Le courage qui y est demandé aux fantassins est
d’abord un courage stoïcien, de résistance aux choses – depuis les rats
jusqu’aux obus, en passant par les mines et maintenant les drones – beaucoup
plus qu’un courage homérique de duellistes, comme les pilotes de chasse par
exemple, engagés dans d’acrobatiques (et en réalité très rares) dogfights. La
vie de fantassin, c’est beaucoup d’ennui, entrecoupé de moments de peur
intense, parfois – et parfois seulement – en face de soldats ennemis que l’on
distingue à peu près. Difficile aussi d’être « reconnu » quand on mène ce
combat collectif, caché, anonyme et ingrat. C’est tout le problème que l’on
rencontre dans l’attribution des citations, censées récompenser le courage au
combat – et cela, c’est en interne. La société elle-même est incapable de citer
le nom de soldats français courageux, sauf quand ils meurent.
L’infanterie s’use beaucoup plus vite que les autres
armes au combat, et pour peu que le conflit dure, son renouvellement devient là
aussi une question stratégique, d’autant plus que l’armée augmente généralement
en volume et doit fournir des effectifs partout, en particulier dans les
spécialités nouvelles. Depuis plus de cent ans, pratiquement toutes les grandes
armées engagées dans une guerre de haute intensité et de longue durée ont dû
faire face à une « crise de l’infanterie » et terminer le conflit avec
insuffisamment de fantassins.
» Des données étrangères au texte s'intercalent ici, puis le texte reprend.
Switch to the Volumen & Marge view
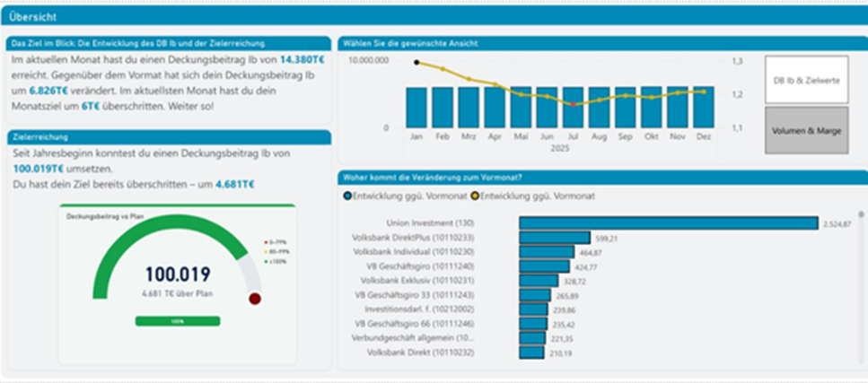Image resolution: width=868 pixels, height=383 pixels. coord(806,130)
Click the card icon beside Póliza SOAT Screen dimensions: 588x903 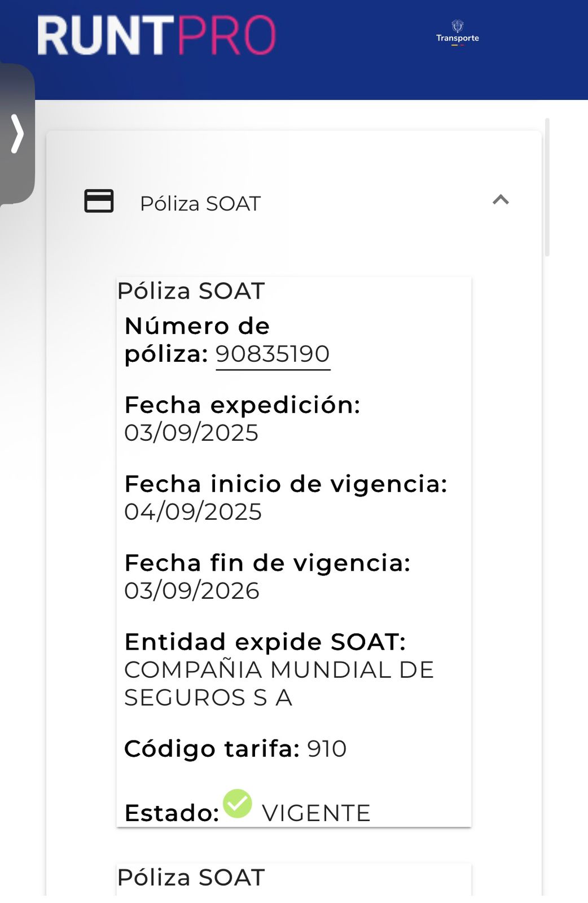(x=99, y=201)
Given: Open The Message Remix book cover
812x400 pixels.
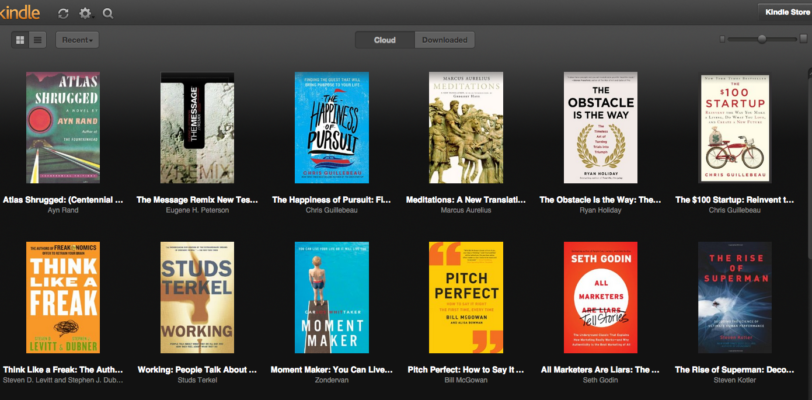Looking at the screenshot, I should tap(197, 127).
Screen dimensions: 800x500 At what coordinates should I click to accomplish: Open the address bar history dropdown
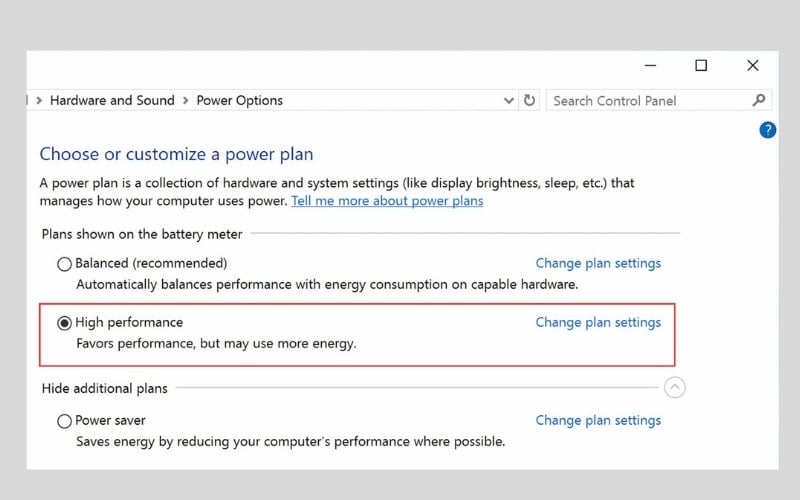509,100
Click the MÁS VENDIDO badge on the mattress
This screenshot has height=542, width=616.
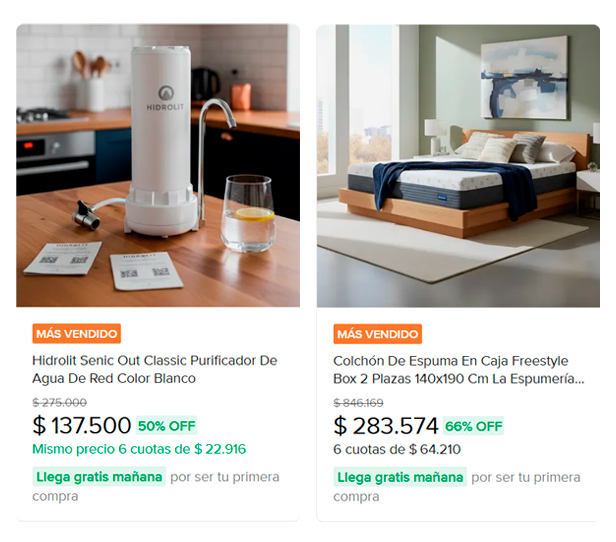pyautogui.click(x=378, y=334)
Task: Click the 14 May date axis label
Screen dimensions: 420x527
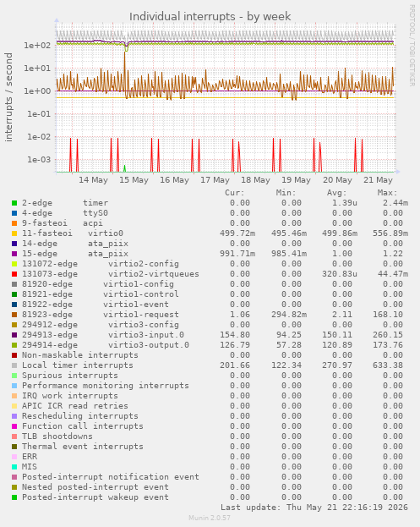Action: 93,180
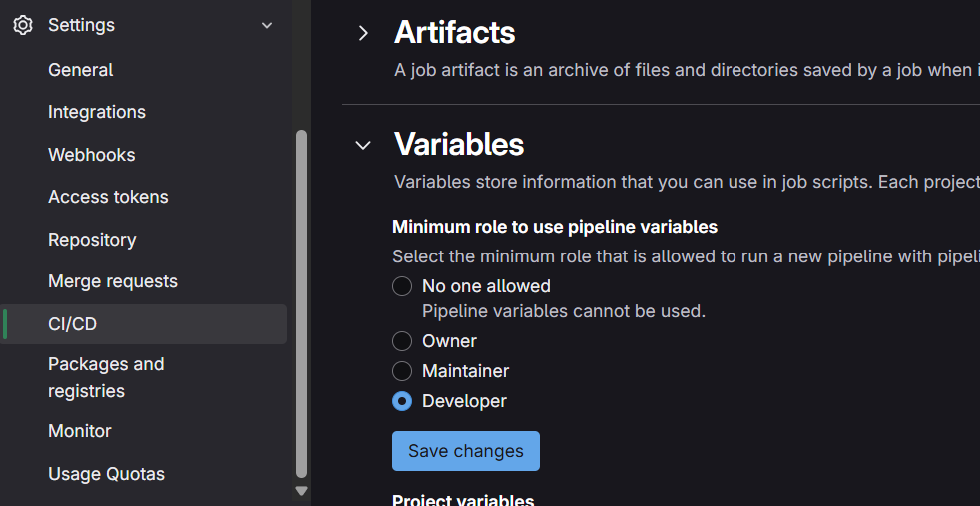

L’infanterie française est ainsi passée de plus
de 65 % du total des effectifs de l’armée de Terre en 1914 à moins de 40 % en
1918, avec des effectifs réels dans les compagnies correspondant à environ la
moitié de ceux de 1914. C’est d’autant plus difficile que la vie (et donc
souvent la mort) de fantassin n’est pas attrayante et que les volontaires à
servir, qui ont souvent le choix de leur spécialité, la choisissent bien moins
souvent que les autres. On en arrive ainsi régulièrement à être obligé de
convertir des unités d’artillerie, du train ou autres en unités d’infanterie,
mais presque jamais l’inverse.
L’infanterie ukrainienne a connu une évolution tout
à fait classique : très importante au début de la guerre, en comptant l’active
et les réservistes – notamment territoriaux –, elle représente une part de plus
en plus réduite au fur et à mesure que l’armée doublait de volume. Sa crise de
l’infanterie est son problème stratégique numéro un, certains évoquant un
manque énorme de 80 000 fantassins. Il ne faut pas chercher beaucoup plus loin
la difficulté des Ukrainiens à contenir complètement la pression russe.
Car la situation serait beaucoup plus simple si
l’ennemi avait connu également cette crise. Or l’armée russe a rompu cette
tendance historique et c’est sans doute son principal succès dans la manœuvre
d’évolution des forces, ce que l’on appelle aussi la stratégie organique.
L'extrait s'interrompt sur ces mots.